Ewangelia Jana 2:4-15 Biblia Gdańska (PBG)

4. Rzekł jej Jezus: Co ja mam z tobą, niewiasto? jeszczeć nie przyszła godzina moja.

5. Rzekła matka jego sługom: Cokolwiek wam rzecze, uczyńcie.

6. I było tam sześć stągwi kamiennych, postawionych według oczyszczenia żydowskiego, biorących w się każda dwie albo trzy wiadra.

7. Rzekł im Jezus: Napełnijcie te stągwie wodą; i napełnili je aż do wierzchu.

8. Tedy im rzekł: Czerpajcież teraz, a donieście przełożonemu wesela.

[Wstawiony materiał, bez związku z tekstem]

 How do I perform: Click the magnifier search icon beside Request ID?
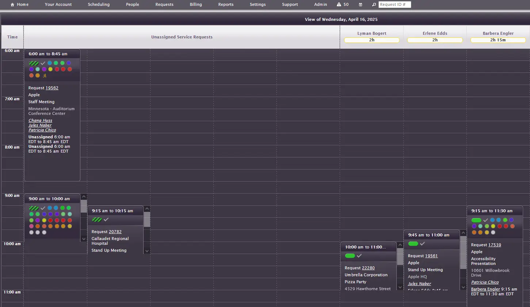click(374, 4)
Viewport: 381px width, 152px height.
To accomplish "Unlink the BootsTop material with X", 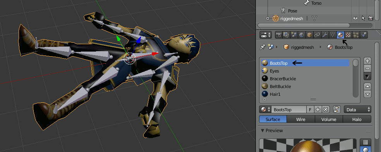I will click(326, 110).
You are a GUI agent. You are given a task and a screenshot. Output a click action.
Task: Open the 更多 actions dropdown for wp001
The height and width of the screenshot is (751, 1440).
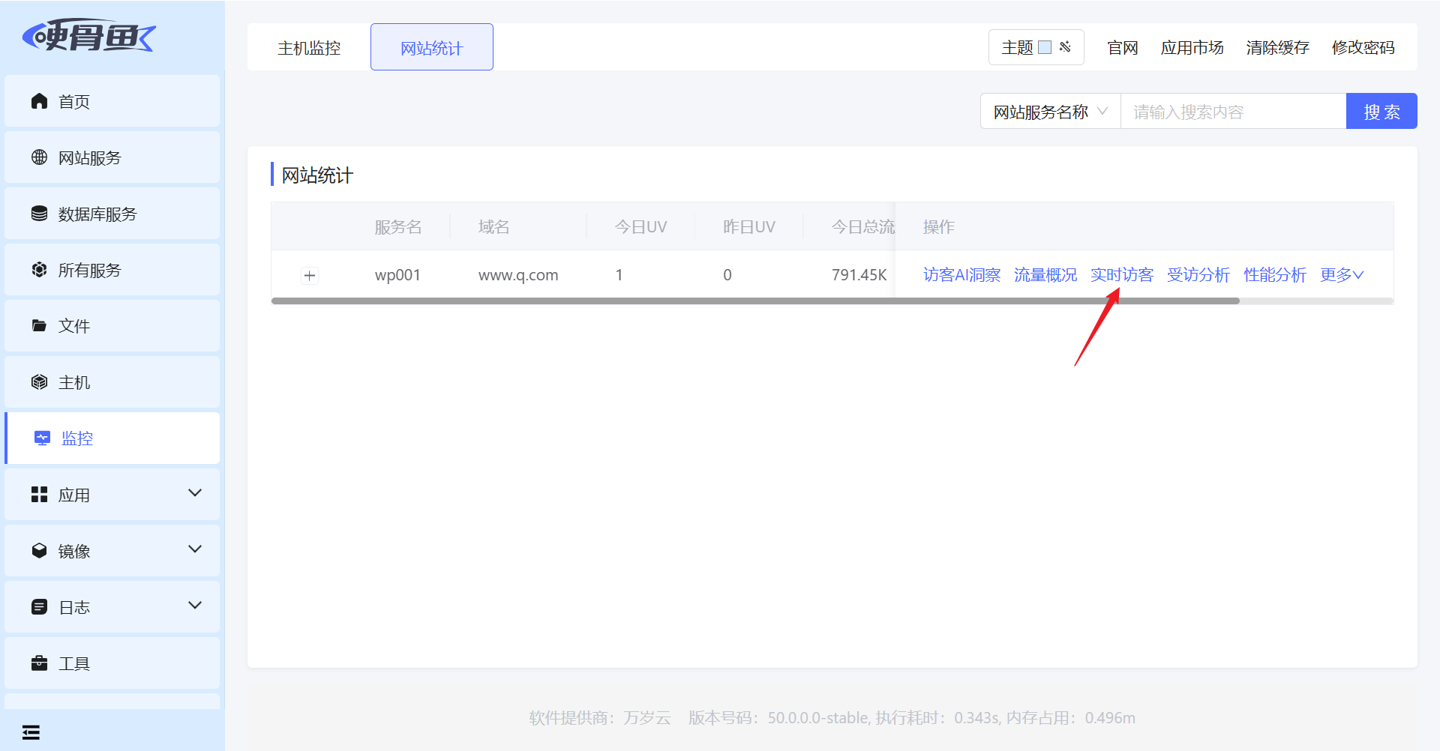pyautogui.click(x=1341, y=275)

I donieśli.

9. A gdy skosztował przełożony wesela onej wody, która się stała winem, (a nie wiedział, skąd by było; lecz słudzy wiedzieli, którzy wodę czerpali), zawołał on przełożony oblubieńca;

10. I rzekł mu: Każdy człowiek pierwej daje wino dobre, a gdy sobie podpiją, tedy podlejsze; a tyś dobre wino zachował aż do tego czasu.

11. Tenci początek cudów uczynił Jezus w Kanie Galilejskiej, a objawił chwałę swoję; i uwierzyli weń uczniowie jego.

12. Potem zstąpił do Kapernaum, on i matka jego i bracia jego i uczniowie jego, i zamieszkali tam niewiele dni;

13. Albowiem była blisko wielkanoc żydowska; i wstąpił Jezus do Jeruzalemu.

14. I znalazł w kościele siedzące te, co sprzedawali woły i owce i gołębie, i te, co pieniędzmi handlowali.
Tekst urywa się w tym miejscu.